Her teammates made sure that didn’t happen, as the midfielder’s last BYU-Utah game was a thriller in which she scored the deciding goal on a frenetic play less than six minutes before the match ended.
“I said, this is my last half to ever play,” said Gates after scoring the game-winning goal in the Cougars' 3-2 victory over Utah on Friday night. “I’m like, ‘Let’s do this.’ … It feels good to beat them.”
Gates couldn't remember many details about the game-winner, which came when Cameron Tucker crossed the ball directly in front Gates and a teammate. Utah's Carly Nelson deflected the first shot, but Gates was there to bump the ball into the corner net with her chest.
"I don't know for sure," Gates laughed about recalling the details of the sequence. "I chested it in, and I think I grabbed the net. I was in there with the ball. ... It just felt good to put it away. They came back, but for us to battle back and get that last goal, it felt good."
The Cougars controlled the ball most of the first half, but neither team managed to score.
“That was frustrating … because we had possession most of the time,” said Rachel Bingham Lyman, who had two assists in the win. “We just weren’t playing our game. Our game is to go at them, go for it, and to get those crosses off. Our coaches reminded us of that at the half.”
Lyman took the admonishment personally, and just 6:44 into the second half, she hit a spectacular cross that Elise Flake headed, between two defenders, into the corner of the goal.
“Our coaches told us we needed to go to the end line,” she said. “That’s our game. We like to go wide and get those crosses off, and that’s where most of our goals have come from in the past. So we all took it to heart, and I especially took it to heart.”
Lyman sent another cross into the path of Mikayla Colohan nearly 20 minutes later and BYU looked to have all the momentum and a 2-0 lead with about 20 minutes to play. That’s when Utah made an adjustment.

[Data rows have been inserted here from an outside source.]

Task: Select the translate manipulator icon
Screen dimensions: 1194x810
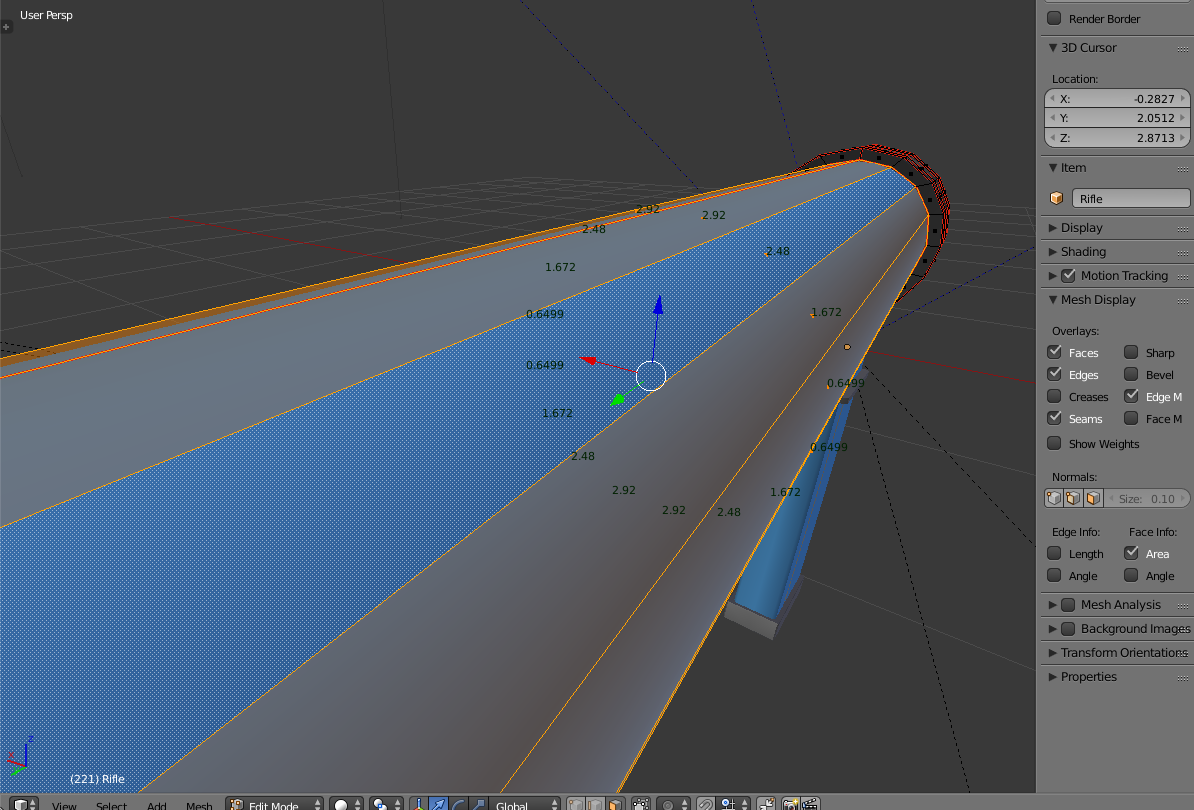Action: [x=437, y=802]
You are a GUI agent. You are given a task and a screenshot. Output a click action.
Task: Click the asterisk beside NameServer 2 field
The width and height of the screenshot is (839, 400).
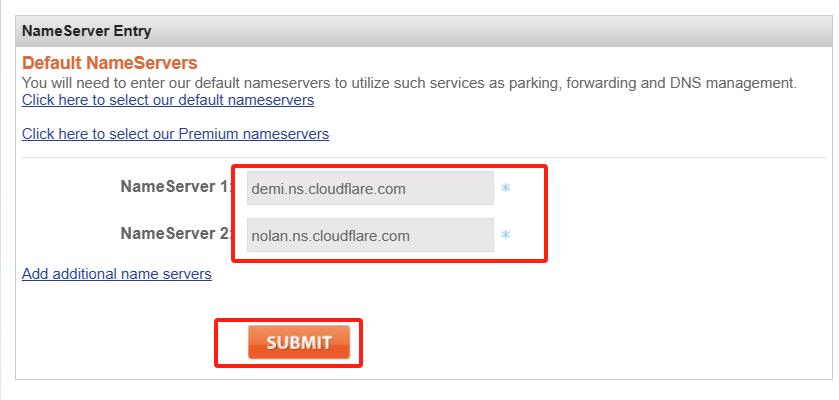506,235
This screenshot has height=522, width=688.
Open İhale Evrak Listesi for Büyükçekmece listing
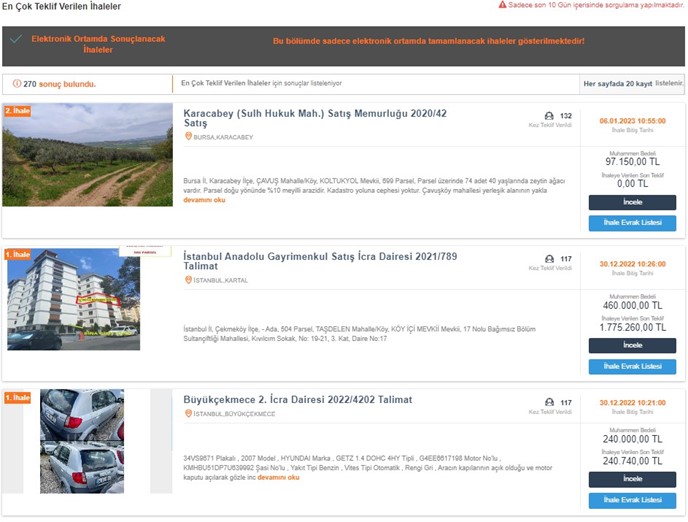tap(631, 500)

“I think it opened things up, and I think it unlocked something in our kids,” said Utah coach Rich Manning, “and that was good to see. … I was really proud of the team. Clearly they weren’t going to give up.”

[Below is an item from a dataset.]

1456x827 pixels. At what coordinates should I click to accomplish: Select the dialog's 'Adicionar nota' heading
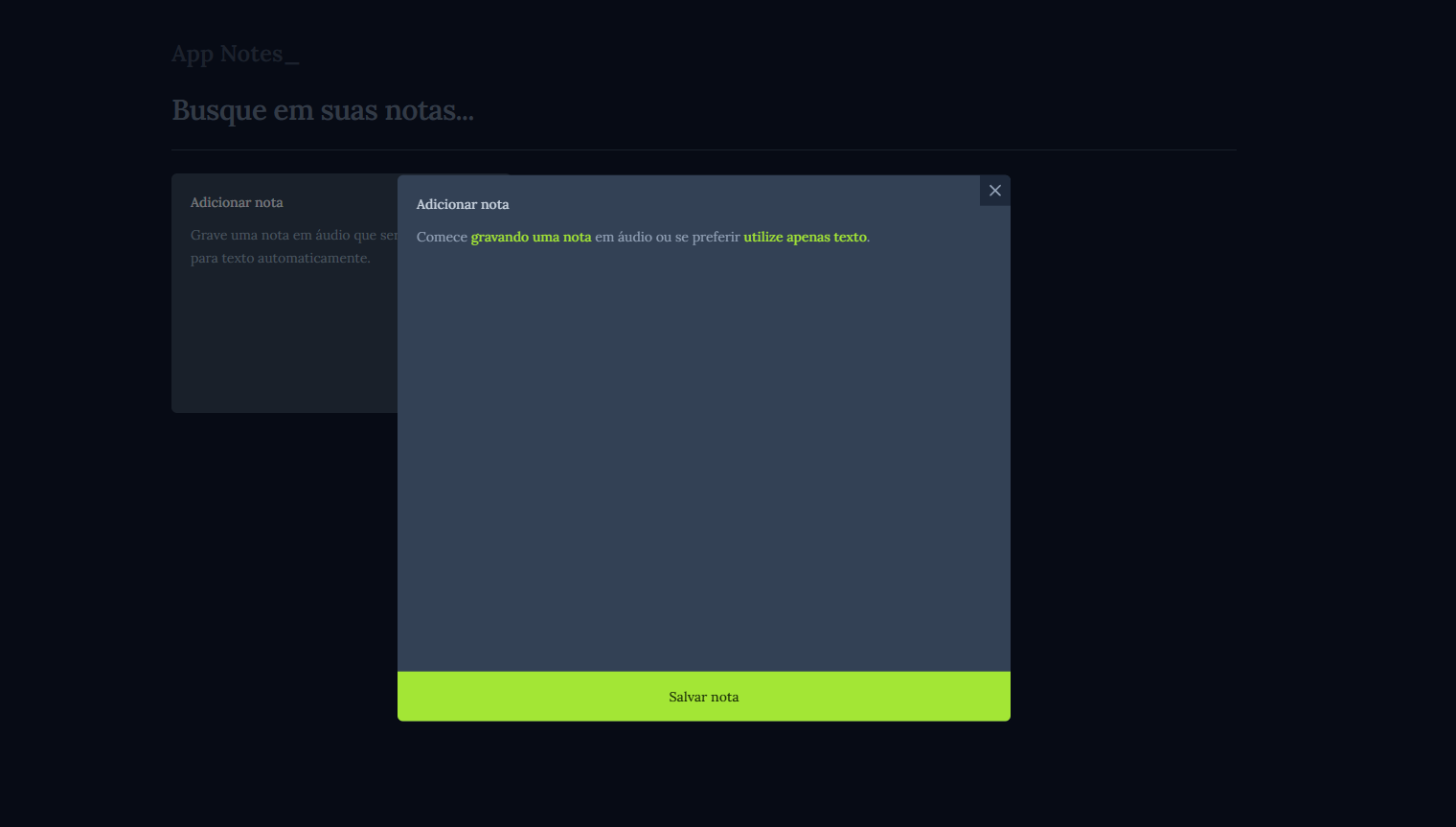(463, 204)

Five minutes after BYU took a 2-0 lead, Utah scored on an impressive goal from Paola van der Veen, who took a pass from Holly Daugirda and scored.
Utah’s second goal was a header by Hailey Skolmoski, on a cross from Ireland Dunn. Skolmoski jumped above BYU’s goalie, Cassidy Smith, and headed the ball into the net with a motion that caused her to somersault into the air and almost land on her head.

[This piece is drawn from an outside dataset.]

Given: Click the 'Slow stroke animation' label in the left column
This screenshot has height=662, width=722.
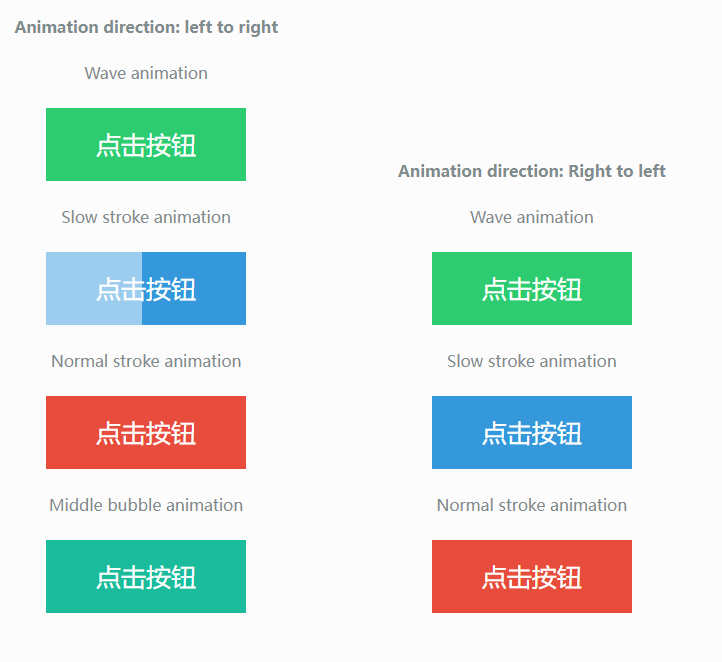Looking at the screenshot, I should coord(146,217).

The teams traded shots and impressive play from both goalies — Utah’s Nelson, who finished with six saves — and Cassidy Smith, who took over at halftime for Sabrina Davis, who earned five first-half saves before sustaining a head injury in a collision with a Utah player.
"It's always crazy like this against Utah and I'm proud of the girls," said BYU coach Jennifer Rockwood. "I think we thought we might have had it, but they came back and then (Gates) came through when we needed her to."
Both Gates and Lyman said they were disappointed when Utah tied the game with less than seven minutes to play.
“When you’re up 2-0 and they come back, obviously, that was a bummer,” Gates said. “We just said, ‘Let’s keep going.’ And we did thankfully.”
Continuing to fight after losing that two-goal lead wasn’t as hard as it might seem.9 comments on this story
“Our queue for this game was just to be assertive,” Gates said. “No matter what, we’ve got to makes sure we keep attacking and keep acting on it.”
While BYU started and remained aggressive most of the game, Utah’s play changed substantially after they made a lineup adjustment following BYU’s second goal.
“We had a rough year last year, and they want to erase it so bad,” Manning said. “And they’re gripping too tight. (After the adjustment) I think it opened things up, and I think it unlocked something with our kids. That was good to see.”